Functional diversification of IgGs through Fc glycosylation

Abstract

IgG antibodies are secreted from B cells and bind to a variety of pathogens to control infections as well as contribute to inflammatory diseases. Many of the functions of IgGs are mediated through Fcγ receptors (FcγRs), which transduce interactions with immune complexes, leading to a variety of cellular outcomes depending on the FcγRs and cell types engaged. Which FcγRs and cell types will be engaged during an immune response depends on the structure of Fc domains within immune complexes that are formed when IgGs bind to cognate antigen(s). Recent studies have revealed an unexpected degree of structural variability in IgG Fc domains among people, driven primarily by differences in IgG subclasses and N-linked glycosylation of the CH2 domain. This translates, in turn, to functional immune diversification through type I and type II FcγR-mediated cellular functions. For example, Fc domain sialylation triggers conformational changes of IgG1 that enable interactions with type II FcγRs; these receptors mediate cellular functions including antiinflammatory activity or definition of thresholds for B cell selection based on B cell receptor affinity. Similarly, presence or absence of a core fucose alters type I FcγR binding of IgG1 by modulating the Fc's affinity for FcγRIIIa, thereby altering its proinflammatory activity. How heterogeneity in IgG Fc domains contributes to human immune diversity is now being elucidated, including impacts on vaccine responses and susceptibility to disease and its sequelae during infections. Here, we discuss how Fc structures arising from sialylation and fucosylation impact immunity, focusing on responses to vaccination and infection. We also review work defining individual differences in Fc glycosylation, regulation of Fc glycosylation, and clinical implications of these pathways.

Figure 1. The core IgG Fc glycan modifications and type I and type II FcγRs.

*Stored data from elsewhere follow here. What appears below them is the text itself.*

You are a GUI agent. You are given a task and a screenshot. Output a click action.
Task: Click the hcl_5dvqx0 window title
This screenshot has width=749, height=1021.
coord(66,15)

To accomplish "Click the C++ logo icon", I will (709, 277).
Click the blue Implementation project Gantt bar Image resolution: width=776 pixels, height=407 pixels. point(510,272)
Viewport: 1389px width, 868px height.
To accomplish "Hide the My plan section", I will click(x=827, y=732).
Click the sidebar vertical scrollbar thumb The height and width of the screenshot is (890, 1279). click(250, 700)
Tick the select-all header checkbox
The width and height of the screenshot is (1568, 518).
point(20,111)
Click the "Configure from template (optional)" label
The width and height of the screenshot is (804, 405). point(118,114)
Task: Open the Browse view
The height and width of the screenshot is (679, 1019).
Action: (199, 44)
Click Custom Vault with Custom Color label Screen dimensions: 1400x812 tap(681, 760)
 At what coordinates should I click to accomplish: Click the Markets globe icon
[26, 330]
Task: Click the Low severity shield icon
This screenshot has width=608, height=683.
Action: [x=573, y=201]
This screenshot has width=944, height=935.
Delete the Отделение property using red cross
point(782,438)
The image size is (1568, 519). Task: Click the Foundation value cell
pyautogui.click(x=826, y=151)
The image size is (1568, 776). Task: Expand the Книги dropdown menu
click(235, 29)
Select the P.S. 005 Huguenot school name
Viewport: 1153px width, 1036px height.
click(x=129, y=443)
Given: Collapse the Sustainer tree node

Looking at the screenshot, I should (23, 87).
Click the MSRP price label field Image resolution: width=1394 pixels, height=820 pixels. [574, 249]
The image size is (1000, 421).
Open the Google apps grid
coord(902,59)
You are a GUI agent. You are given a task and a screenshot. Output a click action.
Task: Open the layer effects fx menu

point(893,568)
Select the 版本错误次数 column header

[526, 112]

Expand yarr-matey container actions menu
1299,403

Top: The core Fc glycan is attached within the CH2 domain of each IgG heavy chain and can be modified by various glycosyltransferases for addition of fucose (FUT8), galactose (B4GALT1), N-acetylglucosamine (GNTIII), and sialic acid (ST6GAL1) residues. Although sialylation without fucosylation does not impact the enhanced binding of the afucosylated glycoforms to the type I FcγR FcγRIIIa, sialylation of fucosylated glycoforms destabilizes the Fc domain, enabling structural rearrangement that favors type II FcγR binding. Bottom: Type I FcγRs are members of the immunoglobulin super family and transduce activating or inhibitory signaling on the basis of the presence of an intracellular immunoreceptor tyrosine-based activation motif (ITAM) or immunoreceptor tyrosine-based inhibitory motif (ITIM) motif. Type II FcγRs are the C-type lectins DC-SIGN and CD23, which mediate antiinflammatory activity and B cell modulatory activities, respectively. Type II FcγRs are distinguished by their ability to engage sialylated, fucosylated immune complexes.

Figure 2. Sialylated immune complexes trigger high-affinity antibody production through B cell CD23 engagement.

Influenza vaccination triggers production of sialylated anti–HA IgGs by plasmablasts. Immune complexes form and are fixed on specialized antigen-presenting cells called follicular dendritic cells (FDCs) within the germinal center. Coengagement of CD23 with the B cell receptor by sialylated HA immune complexes induces increased expression of the inhibitory FcγRIIb, resulting in selection of higher-affinity B cells.